>> Start Exercise data
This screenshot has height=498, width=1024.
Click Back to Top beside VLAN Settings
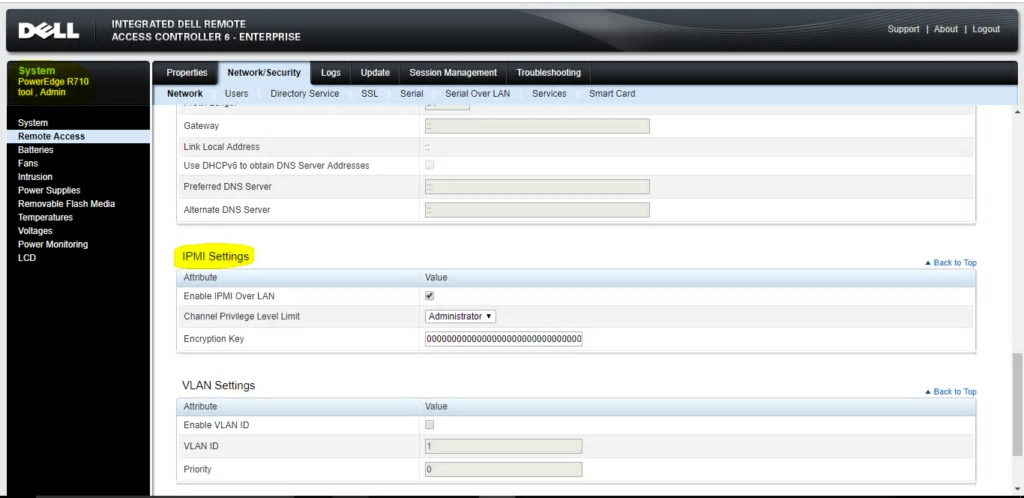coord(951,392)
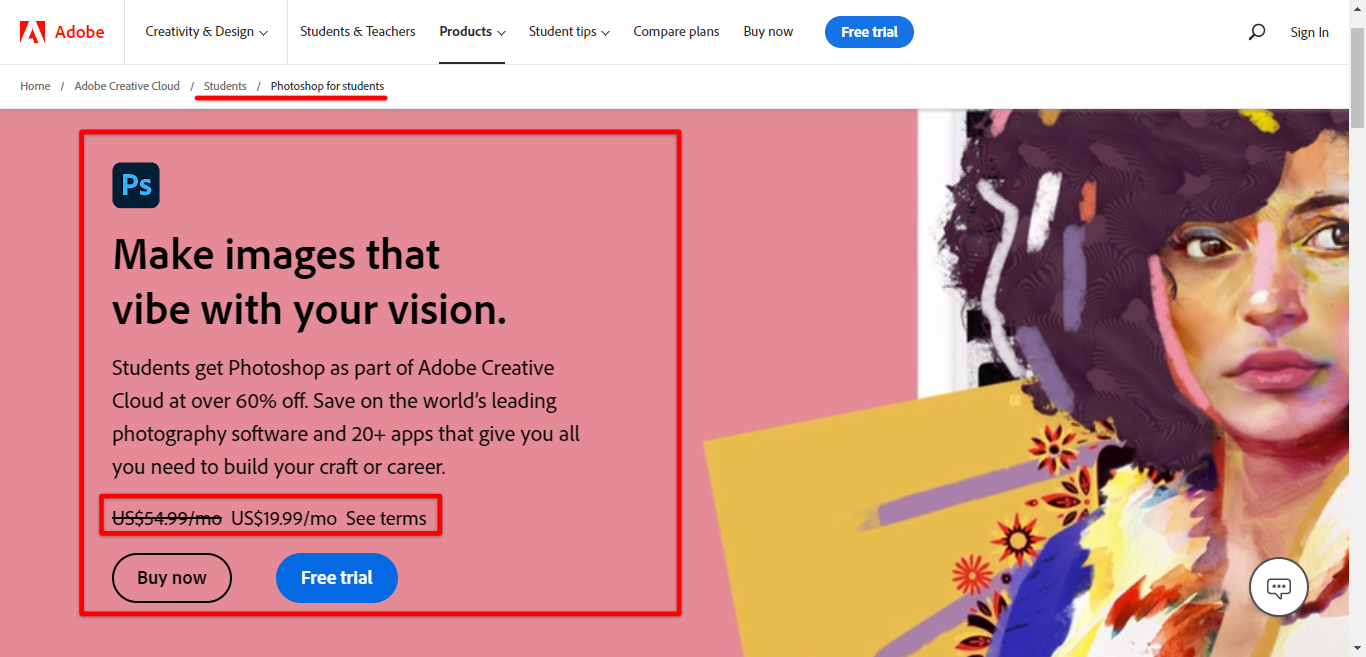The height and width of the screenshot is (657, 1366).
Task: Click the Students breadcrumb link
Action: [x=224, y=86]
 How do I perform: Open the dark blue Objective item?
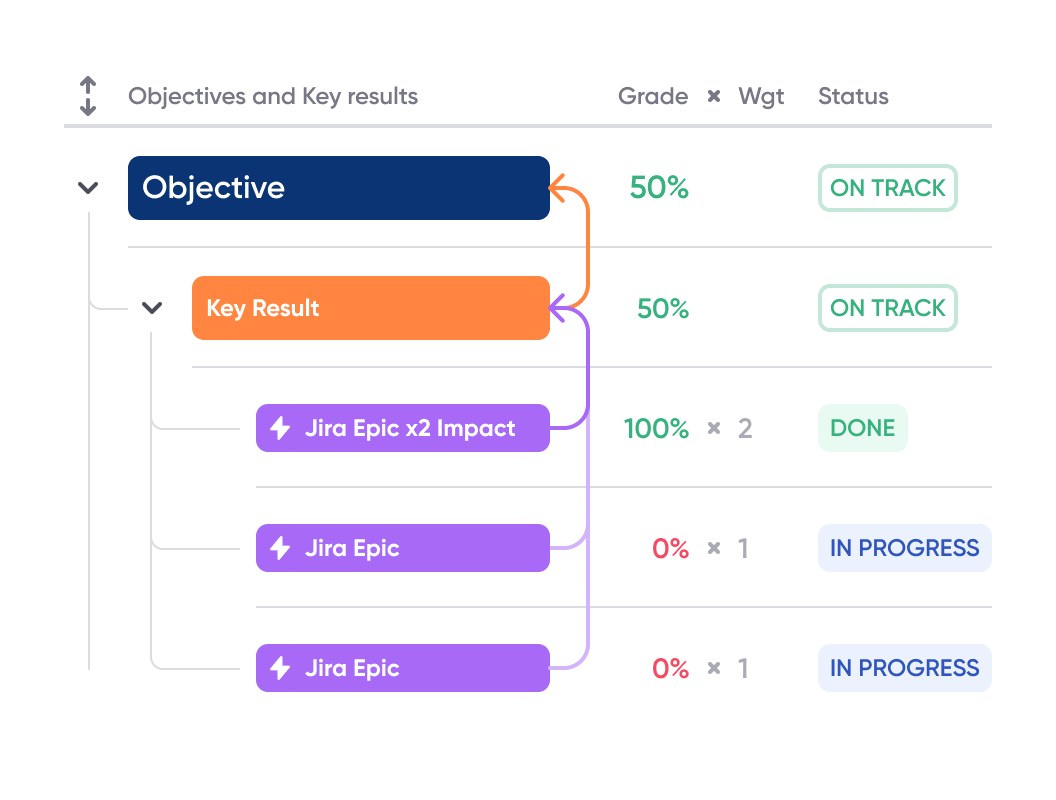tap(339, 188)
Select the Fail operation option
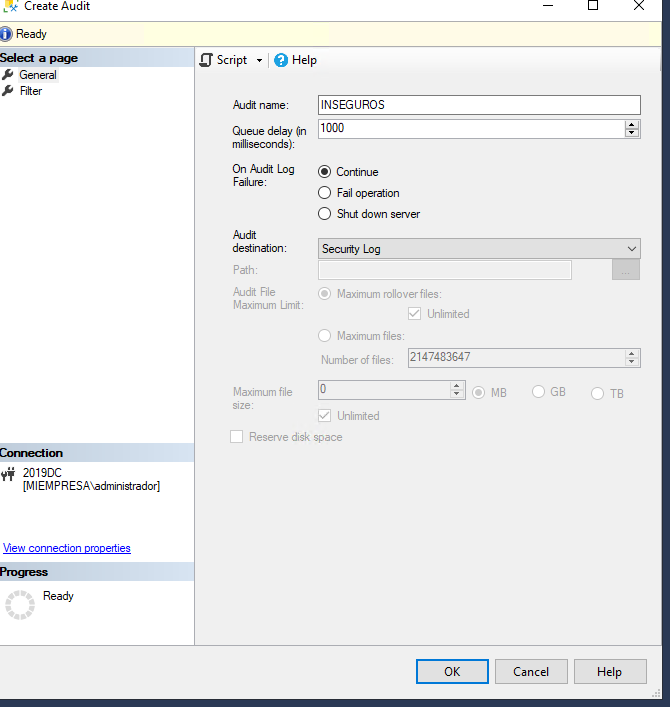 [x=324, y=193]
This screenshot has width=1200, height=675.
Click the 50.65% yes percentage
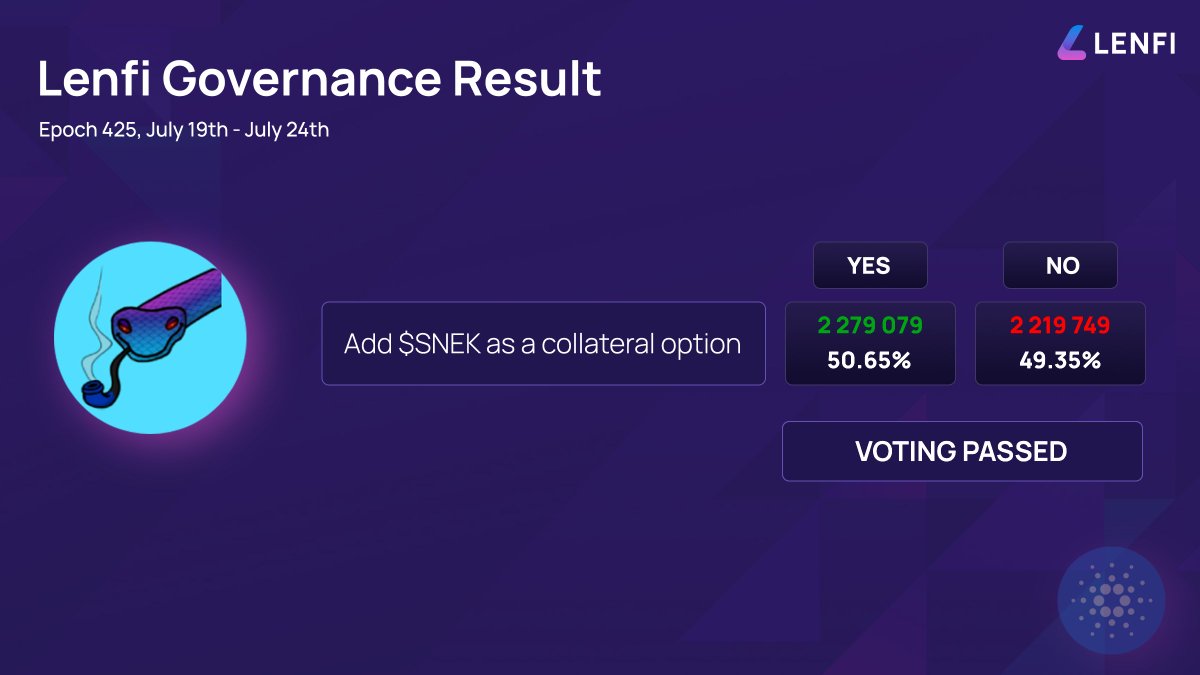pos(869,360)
>> End Exercise data
_Exercise details_
Please write out every line of the records above exactly, leaving out the pictures.

_Reply to the task_
This screenshot has height=498, width=1024.
Click Back to Top beside VLAN Settings
coord(951,392)
The height and width of the screenshot is (657, 1366).
Task: Click the Students breadcrumb link
Action: [x=224, y=86]
 How do I perform: Open the dark blue Objective item?
tap(339, 188)
Select the Fail operation option
 [x=324, y=193]
This screenshot has width=1200, height=675.
Click the 50.65% yes percentage
pos(869,360)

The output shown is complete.